:: INPUT RECORDS ::
****************************************
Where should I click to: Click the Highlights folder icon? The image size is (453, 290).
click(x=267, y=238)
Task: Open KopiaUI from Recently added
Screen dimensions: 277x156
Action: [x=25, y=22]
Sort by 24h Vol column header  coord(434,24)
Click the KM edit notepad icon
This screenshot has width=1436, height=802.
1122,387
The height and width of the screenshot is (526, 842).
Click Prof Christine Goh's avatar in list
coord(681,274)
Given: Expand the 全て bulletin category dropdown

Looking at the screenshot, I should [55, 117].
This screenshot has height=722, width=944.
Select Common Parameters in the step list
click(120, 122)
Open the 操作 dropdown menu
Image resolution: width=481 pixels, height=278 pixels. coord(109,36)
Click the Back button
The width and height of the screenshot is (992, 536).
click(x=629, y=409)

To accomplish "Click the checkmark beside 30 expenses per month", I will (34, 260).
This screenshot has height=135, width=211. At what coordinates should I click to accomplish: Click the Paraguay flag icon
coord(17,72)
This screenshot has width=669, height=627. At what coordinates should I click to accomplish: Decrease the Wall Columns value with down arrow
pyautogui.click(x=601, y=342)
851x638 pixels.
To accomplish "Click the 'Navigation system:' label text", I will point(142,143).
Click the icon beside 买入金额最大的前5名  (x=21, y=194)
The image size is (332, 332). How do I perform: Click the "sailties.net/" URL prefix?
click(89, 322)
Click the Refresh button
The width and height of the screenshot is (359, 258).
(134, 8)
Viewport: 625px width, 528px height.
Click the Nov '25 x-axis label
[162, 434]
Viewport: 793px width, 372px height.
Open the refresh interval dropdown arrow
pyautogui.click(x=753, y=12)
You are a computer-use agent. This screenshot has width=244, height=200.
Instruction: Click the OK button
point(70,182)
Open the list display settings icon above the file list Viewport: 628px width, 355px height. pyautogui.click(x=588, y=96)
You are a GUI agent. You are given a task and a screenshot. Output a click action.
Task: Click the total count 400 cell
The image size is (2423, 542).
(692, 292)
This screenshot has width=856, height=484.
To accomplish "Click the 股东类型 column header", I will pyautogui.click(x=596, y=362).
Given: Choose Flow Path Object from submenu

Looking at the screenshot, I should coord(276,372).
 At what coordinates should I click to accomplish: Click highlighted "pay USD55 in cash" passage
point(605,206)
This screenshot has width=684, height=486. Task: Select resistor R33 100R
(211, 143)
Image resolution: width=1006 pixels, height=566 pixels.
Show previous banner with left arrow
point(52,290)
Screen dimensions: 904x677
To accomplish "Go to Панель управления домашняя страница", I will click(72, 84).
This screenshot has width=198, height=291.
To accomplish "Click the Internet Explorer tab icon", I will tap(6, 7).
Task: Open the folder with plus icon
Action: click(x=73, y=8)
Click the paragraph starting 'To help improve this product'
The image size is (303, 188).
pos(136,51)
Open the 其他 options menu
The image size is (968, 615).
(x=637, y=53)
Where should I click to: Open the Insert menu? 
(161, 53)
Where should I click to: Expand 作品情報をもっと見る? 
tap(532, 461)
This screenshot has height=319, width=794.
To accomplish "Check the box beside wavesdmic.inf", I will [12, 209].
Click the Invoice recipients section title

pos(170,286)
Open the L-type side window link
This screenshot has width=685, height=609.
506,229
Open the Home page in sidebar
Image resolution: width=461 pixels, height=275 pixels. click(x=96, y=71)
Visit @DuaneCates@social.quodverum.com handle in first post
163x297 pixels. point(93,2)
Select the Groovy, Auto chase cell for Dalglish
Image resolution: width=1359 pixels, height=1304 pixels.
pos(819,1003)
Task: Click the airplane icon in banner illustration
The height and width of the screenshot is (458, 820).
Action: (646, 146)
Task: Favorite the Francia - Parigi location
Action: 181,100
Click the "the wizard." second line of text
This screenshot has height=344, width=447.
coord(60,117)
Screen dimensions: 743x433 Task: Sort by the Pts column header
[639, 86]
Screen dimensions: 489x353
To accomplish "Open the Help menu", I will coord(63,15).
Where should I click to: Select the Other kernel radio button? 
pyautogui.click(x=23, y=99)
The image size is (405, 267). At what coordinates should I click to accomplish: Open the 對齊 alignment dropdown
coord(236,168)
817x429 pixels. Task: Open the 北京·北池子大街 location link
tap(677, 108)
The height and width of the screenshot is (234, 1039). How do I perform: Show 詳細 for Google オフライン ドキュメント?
****************************************
:: WHAT TO PRODUCE ::
Gather each line from the entries above that includes the word "beside".

:: ANSWER FOR THE TASK ::
To accomplish "Click the checkmark beside 30 expenses per month", I will (34, 260).
Click the icon beside 买入金额最大的前5名  (x=21, y=194)
To accomplish "Check the box beside wavesdmic.inf", I will [12, 209].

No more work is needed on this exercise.